The mandatory–non-mandatory confusion is being created by vague regulations made by the UIDAI, specifically Regulation 12 of the Enrolment and Update Regulations which seems to encourage a breach of Section 7 of the Act. This is a result of lack of proper oversight of the UIDAI. The UIDAI must be subject to stringent oversight, possibly through a Parliamentary Standing Committee on national identity.
The third issue is the issue of data integrity and the broader issue of privacy. As more and more people have become aware of Aadhaar and with its expansion to new areas, more concerns about its design, operation and misuse have surfaced. There are fears that such data shall be misused for surveillance. While some concerns are legitimate, many are caused by a lack of understanding and a lack of communication and transparency by the UIDAI. Such fears shall be misplaced if the government articulates clear safeguards to prevent such misuse.
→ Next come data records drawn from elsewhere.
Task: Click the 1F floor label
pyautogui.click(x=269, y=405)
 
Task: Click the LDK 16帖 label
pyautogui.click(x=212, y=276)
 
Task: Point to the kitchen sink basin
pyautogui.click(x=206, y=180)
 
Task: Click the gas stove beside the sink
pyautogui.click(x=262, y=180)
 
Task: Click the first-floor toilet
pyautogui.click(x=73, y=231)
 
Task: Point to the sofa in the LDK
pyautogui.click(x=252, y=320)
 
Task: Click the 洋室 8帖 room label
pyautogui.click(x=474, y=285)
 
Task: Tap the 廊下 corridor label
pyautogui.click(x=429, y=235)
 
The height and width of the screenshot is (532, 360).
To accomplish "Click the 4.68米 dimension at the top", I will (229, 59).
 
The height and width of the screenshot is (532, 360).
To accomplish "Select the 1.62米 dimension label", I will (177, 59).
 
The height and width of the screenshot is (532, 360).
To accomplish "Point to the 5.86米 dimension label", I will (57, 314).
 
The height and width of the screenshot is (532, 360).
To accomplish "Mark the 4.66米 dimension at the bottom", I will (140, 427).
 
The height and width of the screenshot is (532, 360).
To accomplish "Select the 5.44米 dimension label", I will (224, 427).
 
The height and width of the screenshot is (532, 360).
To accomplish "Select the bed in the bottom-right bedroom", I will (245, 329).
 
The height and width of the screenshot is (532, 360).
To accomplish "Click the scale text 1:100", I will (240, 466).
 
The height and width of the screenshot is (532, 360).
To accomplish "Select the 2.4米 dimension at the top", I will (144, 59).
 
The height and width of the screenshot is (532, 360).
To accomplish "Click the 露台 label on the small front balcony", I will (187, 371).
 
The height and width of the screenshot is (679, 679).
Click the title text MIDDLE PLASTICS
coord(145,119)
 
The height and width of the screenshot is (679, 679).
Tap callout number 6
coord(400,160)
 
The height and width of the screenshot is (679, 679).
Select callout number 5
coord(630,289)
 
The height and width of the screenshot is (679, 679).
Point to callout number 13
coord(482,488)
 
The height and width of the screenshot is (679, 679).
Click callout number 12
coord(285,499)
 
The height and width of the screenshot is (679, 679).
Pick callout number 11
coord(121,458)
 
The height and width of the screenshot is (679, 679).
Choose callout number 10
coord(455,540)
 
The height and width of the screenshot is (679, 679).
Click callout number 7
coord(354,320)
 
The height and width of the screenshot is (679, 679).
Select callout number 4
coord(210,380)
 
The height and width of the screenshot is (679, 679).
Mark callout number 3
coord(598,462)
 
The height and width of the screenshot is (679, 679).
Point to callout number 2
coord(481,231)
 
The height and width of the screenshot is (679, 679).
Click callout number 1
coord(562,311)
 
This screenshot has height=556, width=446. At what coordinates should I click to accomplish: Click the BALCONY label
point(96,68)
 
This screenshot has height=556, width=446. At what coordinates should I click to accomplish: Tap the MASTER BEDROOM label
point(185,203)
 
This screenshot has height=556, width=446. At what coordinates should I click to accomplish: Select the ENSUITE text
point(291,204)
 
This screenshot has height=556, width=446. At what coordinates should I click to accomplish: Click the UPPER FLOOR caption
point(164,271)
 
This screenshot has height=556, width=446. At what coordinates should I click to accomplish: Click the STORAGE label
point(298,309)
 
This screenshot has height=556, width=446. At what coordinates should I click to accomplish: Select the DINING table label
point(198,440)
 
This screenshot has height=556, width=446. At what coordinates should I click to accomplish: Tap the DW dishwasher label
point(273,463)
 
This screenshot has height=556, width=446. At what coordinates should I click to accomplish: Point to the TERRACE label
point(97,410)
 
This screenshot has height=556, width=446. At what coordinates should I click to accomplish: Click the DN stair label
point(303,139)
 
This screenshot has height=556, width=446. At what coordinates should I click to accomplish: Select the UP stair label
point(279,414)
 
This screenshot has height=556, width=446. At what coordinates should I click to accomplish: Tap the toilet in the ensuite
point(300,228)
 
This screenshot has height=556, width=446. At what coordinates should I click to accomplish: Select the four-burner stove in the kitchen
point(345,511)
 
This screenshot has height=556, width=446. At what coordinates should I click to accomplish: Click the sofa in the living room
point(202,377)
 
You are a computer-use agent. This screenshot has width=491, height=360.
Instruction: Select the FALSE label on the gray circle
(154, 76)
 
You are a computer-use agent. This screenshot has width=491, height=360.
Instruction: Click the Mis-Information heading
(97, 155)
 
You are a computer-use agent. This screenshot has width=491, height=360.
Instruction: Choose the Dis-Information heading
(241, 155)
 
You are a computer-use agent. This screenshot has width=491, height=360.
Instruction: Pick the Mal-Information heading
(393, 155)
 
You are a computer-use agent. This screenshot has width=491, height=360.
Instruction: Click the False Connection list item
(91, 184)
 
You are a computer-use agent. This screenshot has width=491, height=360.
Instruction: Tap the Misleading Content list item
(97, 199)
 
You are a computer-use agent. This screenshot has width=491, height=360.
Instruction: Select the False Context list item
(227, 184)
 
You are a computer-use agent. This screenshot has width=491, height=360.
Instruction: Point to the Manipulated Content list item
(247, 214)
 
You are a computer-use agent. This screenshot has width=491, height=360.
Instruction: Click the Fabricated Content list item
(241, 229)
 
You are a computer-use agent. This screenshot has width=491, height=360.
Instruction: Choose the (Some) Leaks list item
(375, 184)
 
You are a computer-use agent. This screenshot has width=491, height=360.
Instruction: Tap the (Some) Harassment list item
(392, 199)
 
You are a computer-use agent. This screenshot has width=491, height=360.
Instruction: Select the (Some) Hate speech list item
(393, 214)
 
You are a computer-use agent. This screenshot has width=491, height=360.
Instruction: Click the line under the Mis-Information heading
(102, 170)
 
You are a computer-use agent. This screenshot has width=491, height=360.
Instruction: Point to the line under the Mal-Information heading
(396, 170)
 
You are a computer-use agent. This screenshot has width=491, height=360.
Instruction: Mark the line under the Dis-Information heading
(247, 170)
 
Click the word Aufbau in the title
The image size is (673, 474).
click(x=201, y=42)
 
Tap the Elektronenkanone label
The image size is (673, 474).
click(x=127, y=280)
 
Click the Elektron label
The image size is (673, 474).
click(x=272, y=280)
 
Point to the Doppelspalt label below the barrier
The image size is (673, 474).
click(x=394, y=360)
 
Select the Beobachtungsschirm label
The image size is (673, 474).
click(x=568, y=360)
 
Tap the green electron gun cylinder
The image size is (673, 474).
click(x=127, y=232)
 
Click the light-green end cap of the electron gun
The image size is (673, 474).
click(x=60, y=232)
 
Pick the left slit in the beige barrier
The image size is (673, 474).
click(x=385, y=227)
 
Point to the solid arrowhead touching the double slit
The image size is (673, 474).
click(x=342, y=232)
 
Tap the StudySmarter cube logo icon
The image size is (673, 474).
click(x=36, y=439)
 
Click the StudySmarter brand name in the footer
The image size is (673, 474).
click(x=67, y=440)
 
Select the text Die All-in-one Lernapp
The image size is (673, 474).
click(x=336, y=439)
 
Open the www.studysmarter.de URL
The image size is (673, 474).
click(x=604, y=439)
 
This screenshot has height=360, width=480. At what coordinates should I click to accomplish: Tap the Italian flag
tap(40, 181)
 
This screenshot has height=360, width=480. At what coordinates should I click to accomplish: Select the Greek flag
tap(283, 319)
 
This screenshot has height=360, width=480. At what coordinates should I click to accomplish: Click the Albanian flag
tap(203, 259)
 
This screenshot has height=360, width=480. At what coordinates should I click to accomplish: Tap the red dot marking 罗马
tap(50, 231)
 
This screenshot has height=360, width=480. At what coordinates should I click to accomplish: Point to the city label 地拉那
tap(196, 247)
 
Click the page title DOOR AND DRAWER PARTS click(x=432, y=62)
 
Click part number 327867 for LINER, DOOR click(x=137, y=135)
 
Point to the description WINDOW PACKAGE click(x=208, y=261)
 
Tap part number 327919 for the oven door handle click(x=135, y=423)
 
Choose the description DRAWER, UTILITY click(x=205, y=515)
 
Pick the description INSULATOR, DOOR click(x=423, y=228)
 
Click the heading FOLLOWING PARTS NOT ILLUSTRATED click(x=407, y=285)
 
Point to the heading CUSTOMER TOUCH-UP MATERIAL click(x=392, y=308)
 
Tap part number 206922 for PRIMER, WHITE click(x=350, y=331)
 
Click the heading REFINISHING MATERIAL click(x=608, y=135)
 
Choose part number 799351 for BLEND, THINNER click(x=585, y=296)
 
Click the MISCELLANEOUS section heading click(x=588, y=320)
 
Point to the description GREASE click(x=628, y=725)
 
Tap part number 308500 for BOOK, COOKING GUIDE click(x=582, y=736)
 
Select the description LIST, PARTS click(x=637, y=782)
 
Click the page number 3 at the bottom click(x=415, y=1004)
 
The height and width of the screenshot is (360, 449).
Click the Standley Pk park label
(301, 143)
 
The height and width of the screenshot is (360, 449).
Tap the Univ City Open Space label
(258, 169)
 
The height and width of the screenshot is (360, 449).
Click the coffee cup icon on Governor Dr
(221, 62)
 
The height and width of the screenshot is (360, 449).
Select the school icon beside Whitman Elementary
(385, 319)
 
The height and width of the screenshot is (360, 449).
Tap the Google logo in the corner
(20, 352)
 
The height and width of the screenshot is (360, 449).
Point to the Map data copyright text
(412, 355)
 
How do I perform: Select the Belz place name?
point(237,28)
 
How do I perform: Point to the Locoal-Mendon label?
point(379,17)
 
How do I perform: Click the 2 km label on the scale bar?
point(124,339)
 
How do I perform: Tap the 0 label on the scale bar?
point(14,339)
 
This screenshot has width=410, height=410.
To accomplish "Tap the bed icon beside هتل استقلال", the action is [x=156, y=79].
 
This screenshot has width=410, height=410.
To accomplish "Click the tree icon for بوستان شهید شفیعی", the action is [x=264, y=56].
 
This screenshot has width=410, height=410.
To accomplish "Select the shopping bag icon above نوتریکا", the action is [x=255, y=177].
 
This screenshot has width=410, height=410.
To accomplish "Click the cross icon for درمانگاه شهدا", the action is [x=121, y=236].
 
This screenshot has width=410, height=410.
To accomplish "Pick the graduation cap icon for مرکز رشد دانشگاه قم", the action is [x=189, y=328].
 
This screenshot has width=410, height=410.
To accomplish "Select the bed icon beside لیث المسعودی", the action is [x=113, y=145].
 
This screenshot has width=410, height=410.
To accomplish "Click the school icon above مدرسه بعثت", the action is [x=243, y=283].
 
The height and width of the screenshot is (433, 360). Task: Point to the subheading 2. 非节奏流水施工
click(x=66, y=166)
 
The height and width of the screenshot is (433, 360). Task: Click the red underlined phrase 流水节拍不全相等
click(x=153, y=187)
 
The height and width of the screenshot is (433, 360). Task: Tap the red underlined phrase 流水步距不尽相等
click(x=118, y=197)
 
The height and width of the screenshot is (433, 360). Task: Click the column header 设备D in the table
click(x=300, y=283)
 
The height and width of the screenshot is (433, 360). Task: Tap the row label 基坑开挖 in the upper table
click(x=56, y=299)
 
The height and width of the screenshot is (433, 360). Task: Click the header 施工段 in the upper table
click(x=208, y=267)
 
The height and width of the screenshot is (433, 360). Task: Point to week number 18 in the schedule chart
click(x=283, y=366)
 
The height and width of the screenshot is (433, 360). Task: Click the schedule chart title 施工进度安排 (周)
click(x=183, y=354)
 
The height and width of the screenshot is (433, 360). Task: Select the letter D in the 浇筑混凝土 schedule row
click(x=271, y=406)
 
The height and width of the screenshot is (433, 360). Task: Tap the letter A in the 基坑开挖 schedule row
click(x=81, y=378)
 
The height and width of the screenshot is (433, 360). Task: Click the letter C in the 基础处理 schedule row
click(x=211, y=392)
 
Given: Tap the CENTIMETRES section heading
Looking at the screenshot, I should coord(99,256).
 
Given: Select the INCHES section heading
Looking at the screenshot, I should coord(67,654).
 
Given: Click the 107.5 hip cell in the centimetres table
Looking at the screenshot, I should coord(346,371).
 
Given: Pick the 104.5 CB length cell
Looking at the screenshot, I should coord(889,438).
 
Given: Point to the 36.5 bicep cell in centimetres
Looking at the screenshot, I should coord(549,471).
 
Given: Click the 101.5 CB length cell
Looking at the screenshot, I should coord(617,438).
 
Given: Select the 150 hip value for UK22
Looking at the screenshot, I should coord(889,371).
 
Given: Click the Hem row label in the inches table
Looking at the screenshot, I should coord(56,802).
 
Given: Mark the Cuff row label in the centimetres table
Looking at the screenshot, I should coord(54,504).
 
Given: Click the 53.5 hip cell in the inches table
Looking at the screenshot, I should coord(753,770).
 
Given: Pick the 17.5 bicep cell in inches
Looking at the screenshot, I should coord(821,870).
This is an issue regarding the lack of reciprocal accountability on the part of those who collect, store and provide access to sensitive personal data of citizens. The Act and the regulations place no accountability on the UIDAI to protect the database of personal information provided by citizens. They are silent on the liability of the UIDAI and its personnel in case of non-compliance with the provisions of Section 3 and Chapter VI that require verification and protection of such data. How can this database be the gold-standard for identity if its entries are unverified, fake or fraudulent? Who is responsible? The recent fiasco of the storage and reuse of e-KYC data without permission is also widely known.
Privacy is a broader and more fundamental issue that goes beyond Aadhaar. It raises legitimate questions about the role and responsibilities of the state and other entities that are the custodians of our digital footprints at a time of rapid digitisation of our lives. The finance minister had stated during the debate on the Aadhaar Bill that privacy is a fundamental right, echoing my position in a PIL. The current provisions regarding privacy and data protection under the Aadhaar and the Information Technology Acts are skewed in favour of those who hold our data and places an extraordinary burden on the individual to get justice.
As the world’s largest democracy, soon to be its largest digital democracy, we should lead the world in taking an enlightened approach to balancing our citizens’ right to privacy with our national security considerations. The law minister (who also holds the IT portfolio) has stated that there are enough safeguards in the Aadhaar and the Information Technology Acts. With great respect, he is wrong. I would encourage the government to initiate a discussion on this and not take a rigid position. It is better for the government to take the lead rather than have the courts step in.
Constant change is normal in the digital world. The risks outlined here need to be addressed. There is a real need to be adaptive and changing, especially in the case of evolving Aadhaar from an unverified biometric database into a robust, reliable and authentic national ID platform.